*TASKS FOR THIS EXERCISE*
- A) In the news article about the Delaware County jail, which firm was hired to oversee the jail's management transition?
- B) Continue the news article about the Delaware County jail from its last sentence.

*READING PASSAGE*
--------------------------------

Delaware County is set to pay $410,000 to two firms to help regain control of its embattled, privately run county jail
The vote at Wednesday's meeting was the first major step in transforming the controversial, privately run jail into one managed by the county.
The Delaware County Council on Wednesday took the first major step toward reclaiming control of its privately run jail, but the transition comes with a cost of $410,000 for contracts that have stirred criticism from the plan’s opponents.
In a unanimous vote, the council hired one contractor to oversee that transition, and is preparing to hire a second. All five Democratic members of the council won their seats on a platform that prioritized turning the controversial George W. Hill Correctional Facility — long plagued by complaints of mismanagement and mistreatment of prisoners — back into a county-run jail.
But members of the county’s Republican Party question why the cost to shift the management structure is so high, especially when running the jail will also add to the county’s expenses.
“It’s kind of ironic that this group has been around for years bashing us for privatizing the prison, and in all these years, they’ve never come up with a plan to take it over,” Tom McGarrigle, a onetime council president and now local GOP chair, said this week.
» READ MORE: Delaware County Council votes to explore how to de-privatize county jail
But County Councilman Kevin Madden, chair of the Jail Oversight Board and a frequent, vocal supporter of making George W. Hill public, justified the new contracts as a necessary expense.
“This is an extraordinarily complex transition that is involved in an area that requires the utmost security, and it’s not something you do lightly,” Madden said in an interview this week. “I’d rather spend the funds to make sure we do the sensible thing here, than get ourselves into a messy situation because we didn’t plan for it.”
The 1,800-bed jail in Thornton is the only privately run facility of its kind in Pennsylvania.
The measure voted on Wednesday approved the hiring of CGL Cos., a Florida-based consulting firm, to oversee transitioning management of the jail from the for-profit GEO Group to a county department. It also paves the way for council to ratify a contract with Alta Management Services to act as a project manager working on council’s behalf, which will likely come at its next meeting in January.
Combined, the two contracts would cost the county about $410,000, according to county Executive Director Howard Lazarus. With Wednesday’s approval, CGL is expected to begin its work almost immediately.
Delaware County is currently locked into a five-year, $259 million contract with the GEO Group, the second-largest private-prison firm in the world. But that contract, signed two years ago, gives the county an option to terminate the agreement with six months’ notice.
Given that timeline, George W. Hill wouldn’t return to county control until the latter half of 2021 at the earliest.

--------------------------------

*EXERCISE DATA*
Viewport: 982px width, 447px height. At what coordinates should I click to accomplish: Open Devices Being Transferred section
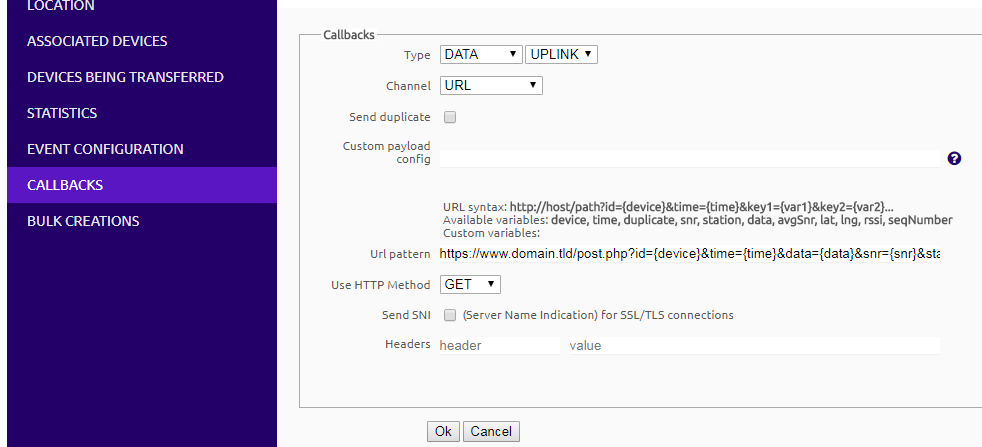click(125, 77)
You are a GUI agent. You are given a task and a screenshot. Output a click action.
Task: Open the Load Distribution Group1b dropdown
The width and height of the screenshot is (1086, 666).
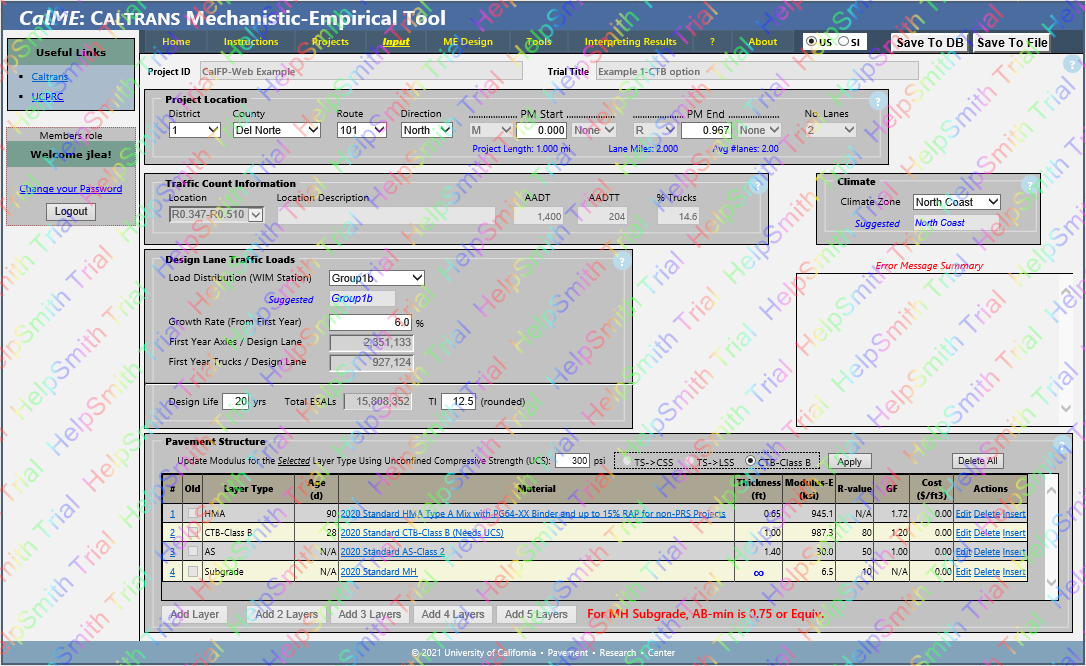point(376,278)
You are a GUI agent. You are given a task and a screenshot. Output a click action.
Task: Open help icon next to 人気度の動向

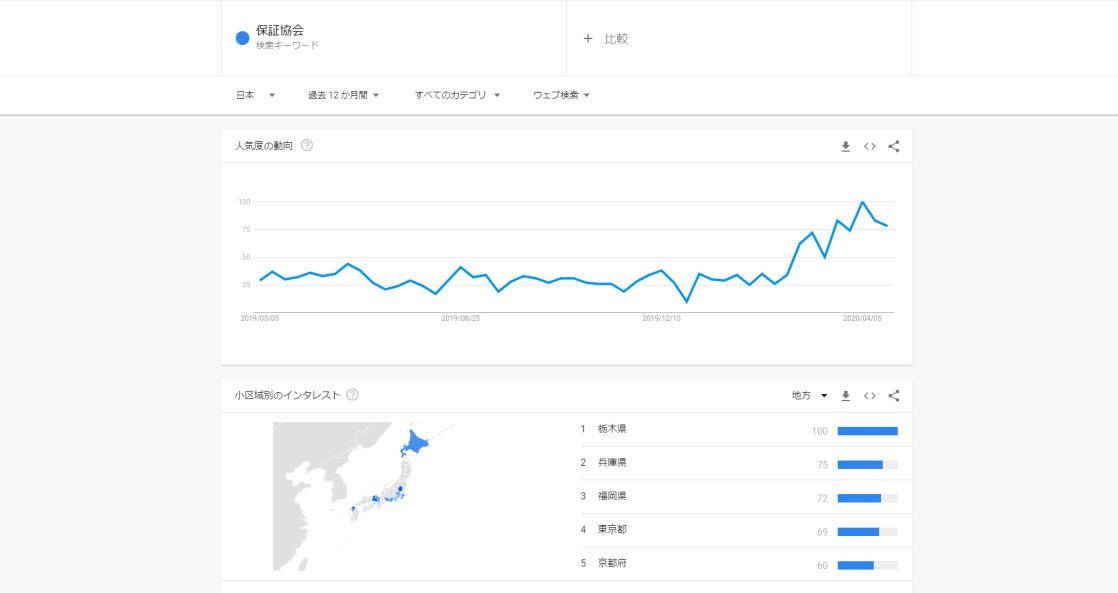(307, 145)
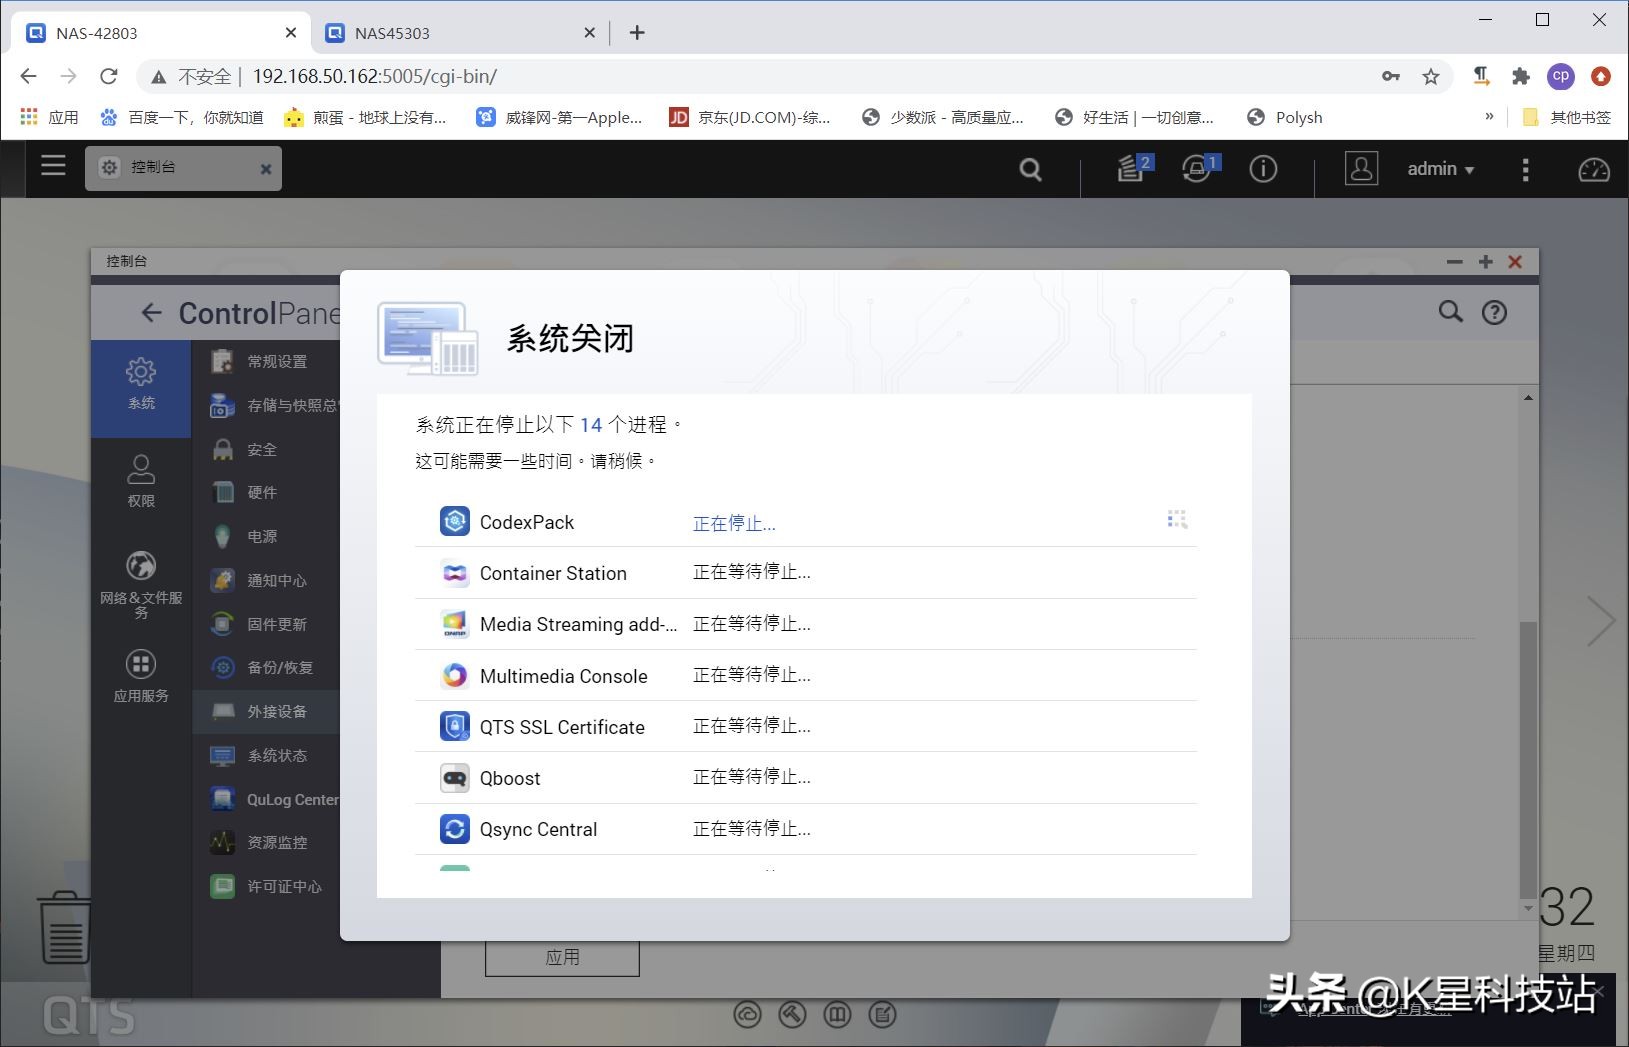Open the QTS main menu hamburger icon
This screenshot has width=1629, height=1047.
click(x=53, y=166)
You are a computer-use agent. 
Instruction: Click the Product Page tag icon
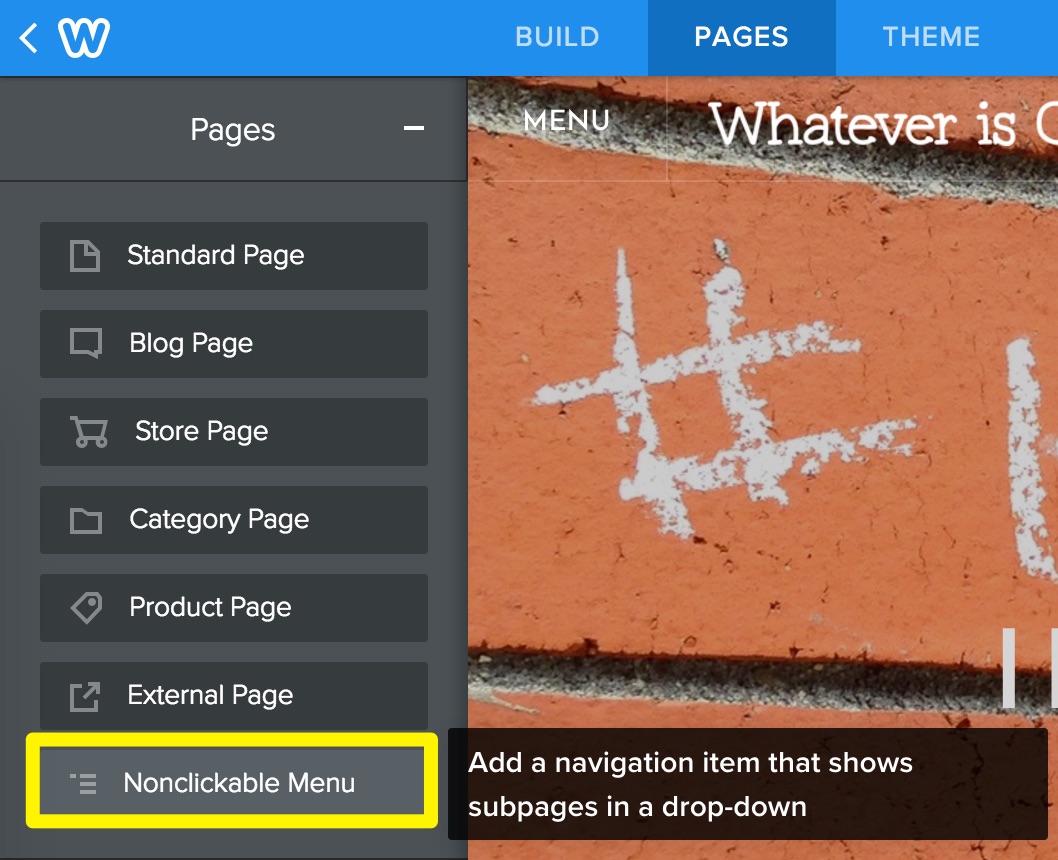point(87,608)
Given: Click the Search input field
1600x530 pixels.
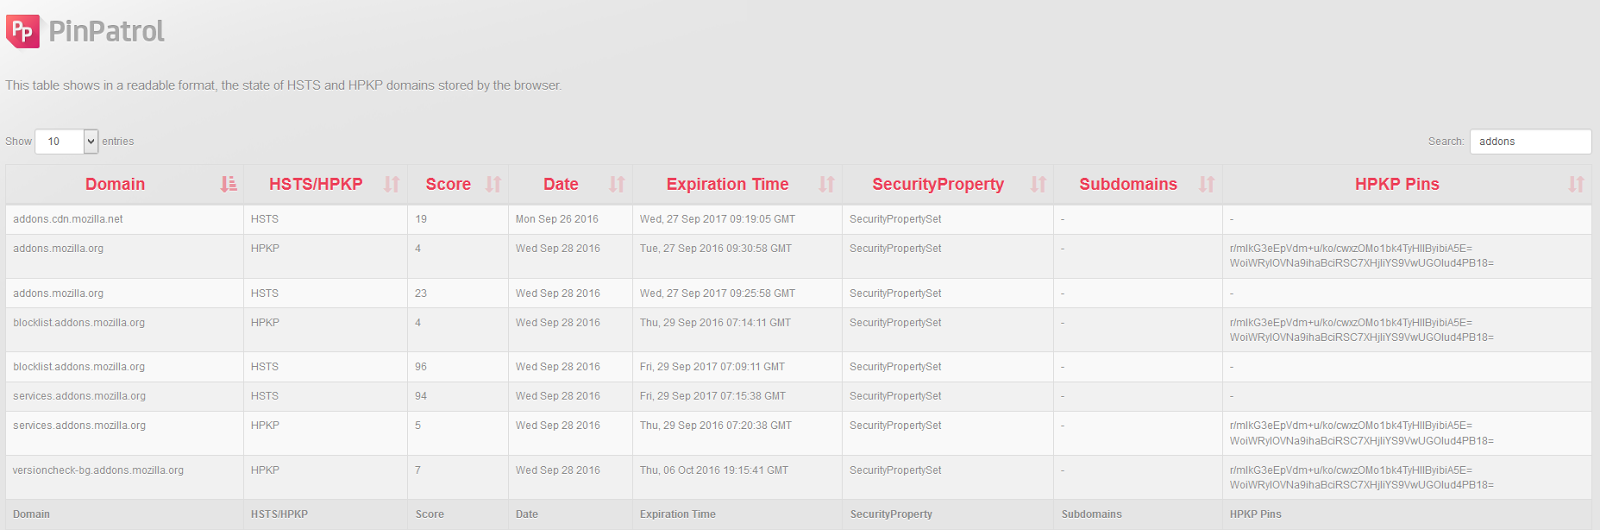Looking at the screenshot, I should 1529,142.
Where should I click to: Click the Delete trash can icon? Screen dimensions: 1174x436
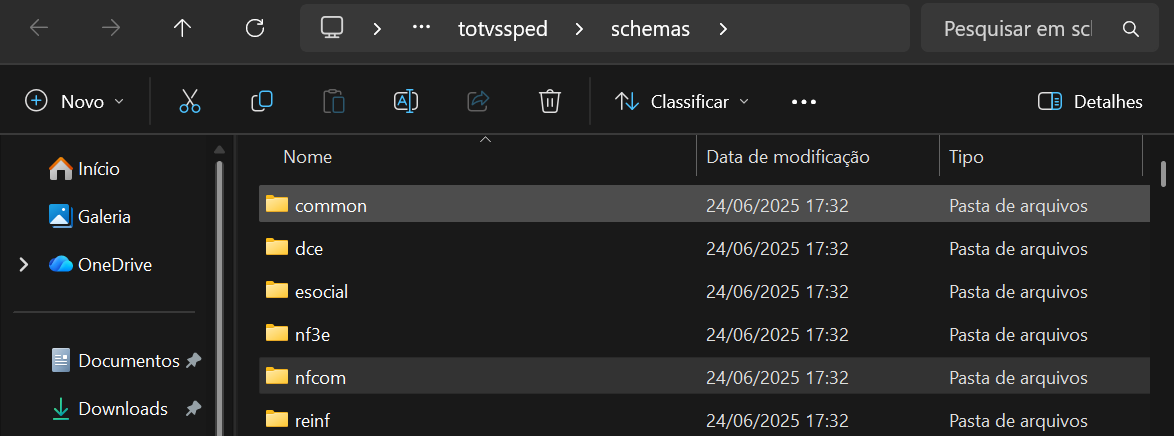pyautogui.click(x=549, y=101)
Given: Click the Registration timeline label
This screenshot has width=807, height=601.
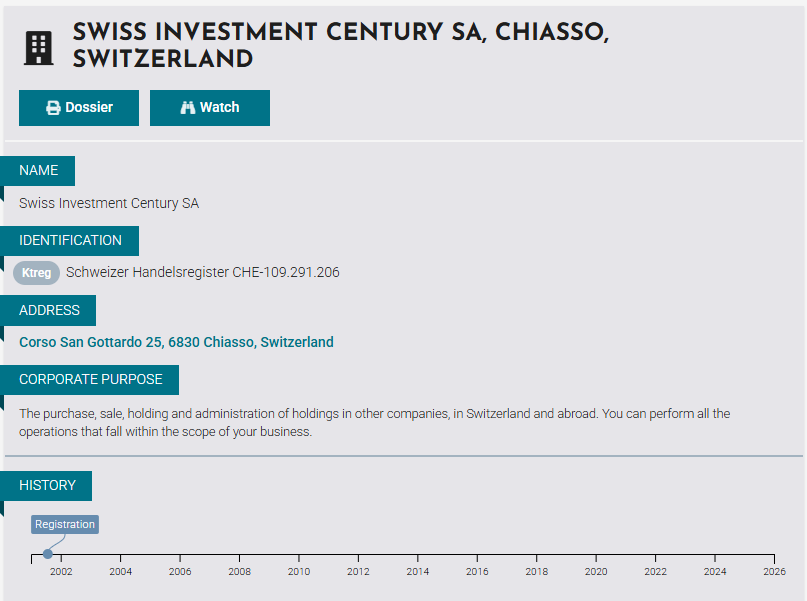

--------------------------------

*ANSWERS TO THE TASKS*
- A) CGL Cos., a Florida-based consulting firm.

- B)
» READ MORE: Delco Council finalizes new prison board with appointment of three citizen members
A spokesperson for GEO said the company “will remain focused on providing outstanding services and value to the county until we are formally notified of intent to transition.”
McGarrigle, the GOP chairman, noted a similar transition study that was completed for $125,000 in 2019 by the Phoenix Group, commissioned by the previous council members. Phoenix’s report concluded that the process of de-privatizing the jail would cost the county $1 million. He questioned why more outside consultants were needed.
“If you’re taking it back, hire a warden who would run the prison, and let him take the prison back under county control,” McGarrigle said. “It’s a matter of guards and employees — the prisoners are the prisoners.”
George W. Hill has been a political football in Delaware County since 2017, when Madden and Council President Brian Zidek first ran for public office on a platform of making the jail public.
Meanwhile, a growing grassroots coalition of residents attacked GEO for the conditions at the facility, and others have highlighted a number of high-profile suicides and reports of violence.
» READ MORE: Boss of Delaware County’s private jail accused of racism, abuse of power
The jail’s longtime warden, John Reilly, resigned last year after The Inquirer chronicled previously unreported allegations of racist and abusive behavior toward employees.
Madden defended the hiring of both CGL and Alta Management, saying both beat out other firms during a competitive bidding process and came highly recommended by previous clients.
For CGL, that client list includes the Philadelphia Department of Prisons and the state Department of Corrections. Alta Management is run by Majid Alsayegh, a Philadelphia developer who previously served in the city’s Department of Public Property and worked on the redesign of the city’s Criminal Justice Center.
Madden said Alsayegh’s appointment is necessary — he’ll serve as a “quarterback” on the project, acting as council’s liaison with CGL as its members handle other government business, including the response to COVID-19.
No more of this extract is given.